Solution: (1) the area of the rectangles is 144 squares; (2) the diagonals pass through 24 squares.

The dimensions of the three rectangles are 24×6, 18×8 and 16×9, as shown below:

The N=4 case requires rectangles with an area of 3024 squares (36×84, 42×72, 48×63, 54×56), with the diagonals each passing through 108 squares.

The N=5 case requires rectangles with an area of 3600 squares (30×120, 40×90, 45×80, 48×75, 50×72), with the diagonals each passing through 120 squares.

The N=6 case requires rectangles with an area of 32400 squares (90×360, 120×270, 135×240, 144×225, 150×216, 162×200), with the diagonals passing through 360 squares.
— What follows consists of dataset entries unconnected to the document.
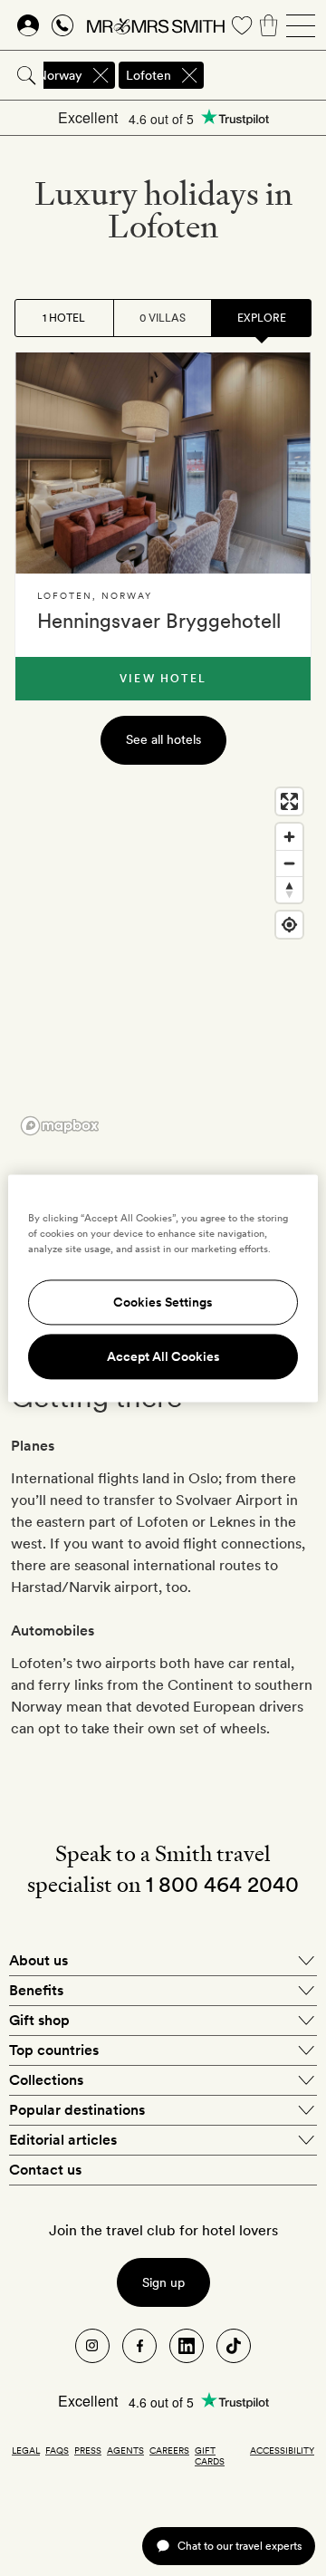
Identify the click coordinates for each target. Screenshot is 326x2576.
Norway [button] (59, 75)
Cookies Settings (163, 1302)
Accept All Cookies (163, 1356)
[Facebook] (139, 2346)
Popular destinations (77, 2109)
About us (38, 1960)
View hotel (163, 678)
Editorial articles (63, 2139)
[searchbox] (266, 75)
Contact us (45, 2169)
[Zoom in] (289, 837)
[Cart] (269, 25)
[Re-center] (289, 925)
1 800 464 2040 (222, 1884)
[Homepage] (156, 25)
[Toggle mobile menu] (300, 25)
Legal (26, 2450)
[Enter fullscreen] (289, 801)
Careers (169, 2450)
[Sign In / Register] (28, 25)
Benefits (36, 1990)
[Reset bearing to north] (289, 889)
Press (87, 2450)
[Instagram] (92, 2346)
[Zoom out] (289, 863)
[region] (163, 960)
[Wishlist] (242, 25)
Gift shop (39, 2020)
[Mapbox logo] (60, 1125)
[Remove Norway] (100, 75)
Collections (46, 2080)
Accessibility (282, 2450)
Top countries (54, 2050)
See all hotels (163, 739)
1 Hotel (64, 318)
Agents (125, 2450)
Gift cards (210, 2455)
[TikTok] (233, 2346)
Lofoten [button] (148, 75)
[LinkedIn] (186, 2346)
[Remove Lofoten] (189, 75)
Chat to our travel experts (239, 2545)
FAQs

The N=7 case requires rectangles with an area of 129600 squares (180×720, 240×540, 270×480, 288×450, 300×432, 320×405, 324×400), with the diagonals passing through 720 squares.

After that my program takes too long to run.

2. Paul 19 July 2014 at 2:20 pm

Here is my Mma Code

```Do[a=Divisors[n];
b=n/a;
c=Cases[Partition[Riffle[a,b],2],{a_,b_}/;a<=Sqrt[n]];
d=GCD@@@c;
e=Partition[Flatten[Riffle[c,d]],3];Do[AppendTo[e[[q]],Total[e[[q,1;;2]]]-e[[q,3]]],{q,1,Length[e]}];
f=Last/@Tally[e[[All,4]]];If[Max[f]==3,
g=Cases[Tally[e[[All,4]]],{a_,b_}/;b==Max[f]];
Print[Cases[e,{a_,b_,c_,d_}/;d==g[[1,1]]]]],{n,10,144}]//Timing

{6 x 24, 6, 24}
{8 x 18, 2, 24}
{9 x 16, 1, 24}

{0.031200,Null}
```

It finds N=8 in 39 seconds, with 176400 squares and these rectangles, the format is
{a x b, GCD[a , b],No Squares cut}

{210 x 840, 210, 840}
{280 x 630, 70, 840}
{315 x 560, 35, 840}
{336 x 525, 21, 840}
{350 x 504, 14, 840}
{360 x 490, 10, 840}
{392 x 450, 2, 840}
{400 x 441, 1, 840}

There is a quick way to check how many squares are cut, it is a + b – gcd[a,b] where a and b are the size of the rectangle. To look for the various N change the [Max[f]==3 to 4 etc.

Paul.

• Paul 19 July 2014 at 2:34 pm

p.s. the GCD[a , b] is 1 more than the number of nodes the line passes through.

• Jim Randell 20 July 2014 at 9:14 am

Thanks. Using the computed formula measure(a, b) = a + b - gcd(a, b) makes my program much faster than constructively counting the squares that the diagonal passes through.